Der UNO-Weltbevölkerungsfonds hat seinen thematischen Bericht 2018 zum Thema «Die Macht der freien Entscheidung – reproduktive Rechte und demographischer Wandel» publiziert. Die reproduktiven Rechte, die im Aktionsprogramm von Kairo enthalten und auch in die UNO-Agenda 2030 für nachhaltige Entwicklung integriert sind, sollten es Frauen und Paaren ermöglichen, selbständig und frei darüber zu entscheiden, ob, wann und wie viele Kinder sie haben.

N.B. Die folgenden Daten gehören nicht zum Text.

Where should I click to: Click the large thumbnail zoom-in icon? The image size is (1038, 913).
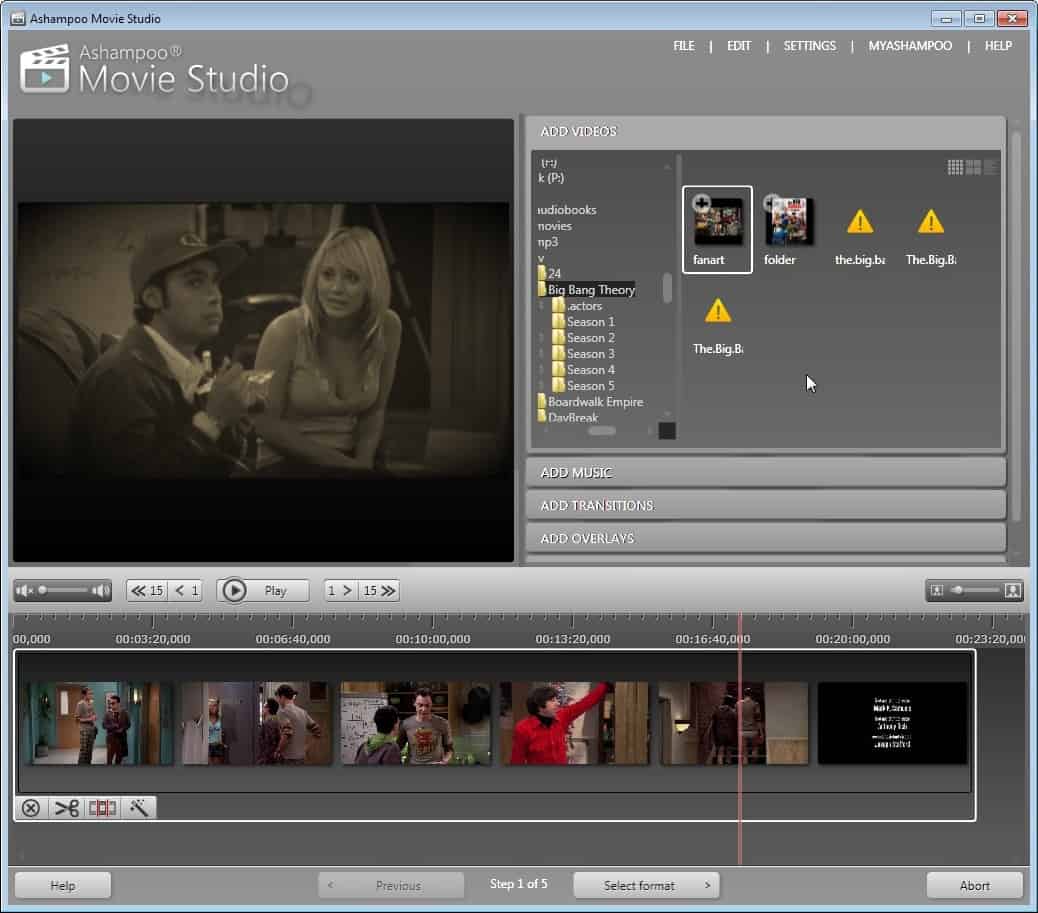1012,591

Bei der Verwirklichung dieses Recht gibt es allerdings noch manche Hürden, die sich u.a. in der Fertilität äussern.

 

Die folgenden wichtigen Voraussetzungen müssen Länder erfüllen, damit die reproduktiven Rechte gestärkt werden:

 

  • Zugang zu reproduktiver Gesundheitsversorgung verbessern und diese im Gesundheitssystem stärken
  • Zugang zu moderner Verhütung sicherstellen
  • Allgemeine und umfassende Sexualaufklärung anbieten
  • Gleichstellung der Geschlechter durchsetzen
  • Frauen im Arbeitsmarkt integrieren und entsprechende Diskriminierungen abschaffen
  • Kinderehen verbieten
  • Vereinbarkeit von Beruf und Familie verbessern

 

State of the World Population Report (engl.)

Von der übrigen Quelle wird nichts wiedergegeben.